Kamath explains that it’s a mix of technology and chemistry.

Light from distant stars reaches telescopes on Earth or in space. The colour of the light contains information about which chemicals are in that system. These colour maps are called absorption spectra.

“Absorption spectra are common to all chemical elements because they absorb light in different ways,” Kamath explains. “Every chemical, whether it’s an elemental transition like pure calcium or sulphur, zinc, etc., or if it’s a molecule like, say, titanium oxide, aluminum oxide, every one of these will have a wavelength of light they tend to appear in. If it’s a molecule, it’s normally not a single spectral line, but a band in the absorption spectrum.”

“For example, the silicate absorption feature is a broad absorption feature, starting at 9 microns and ending at about 11 microns.”

Kamath’s own research centres on the origin of chemical elements which are formed in star cores before those stars die and can end up in new stellar systems in the discs that form planets.

Eyes in the sky – for a short time

“We’ve got a jackpot with the James Webb Space Telescope (JWST),” Kamath says.

The YSES-1 system was studied using data from JWST.

“Every telescope operates in different parts of the electromagnetic (light) spectrum.
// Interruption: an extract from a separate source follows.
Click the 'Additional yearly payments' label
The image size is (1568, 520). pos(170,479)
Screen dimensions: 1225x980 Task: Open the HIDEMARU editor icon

You can think of our eyes as optical detectors seeing anything that emits energy in optical wavelengths. It’s a range of colours,” Kamath explains.

“But if you want to look at dust, you cannot see through dust in the optical spectrum. You have go to infrared. When you study in infrared, you’re looking at light coming from a star or young planet, then it gets absorbed by the dust and then scatters from the dust. The light going into dust comes to you with energy that has signatures of the chemistry of the dust. The JWST has the resolution and instruments that peak in far to near infrared wavelengths to do this.”

“We don’t have a lot of instruments that cover that range of wavelengths to the resolution that JWST does, so this kind of discovery would not have been possible 5 years ago,” Kamath adds.

Kamath notes that it is a painstaking process to get time to use the JWST to research particular objects. But the rewards are worth it.

“JWST is very expensive. We’d been trying to get time on it for almost 4 years. In the fourth year we got some time. Having said that, we had 5 proposals go in, and only 1 got time. So, it’s quite competitive,” she says.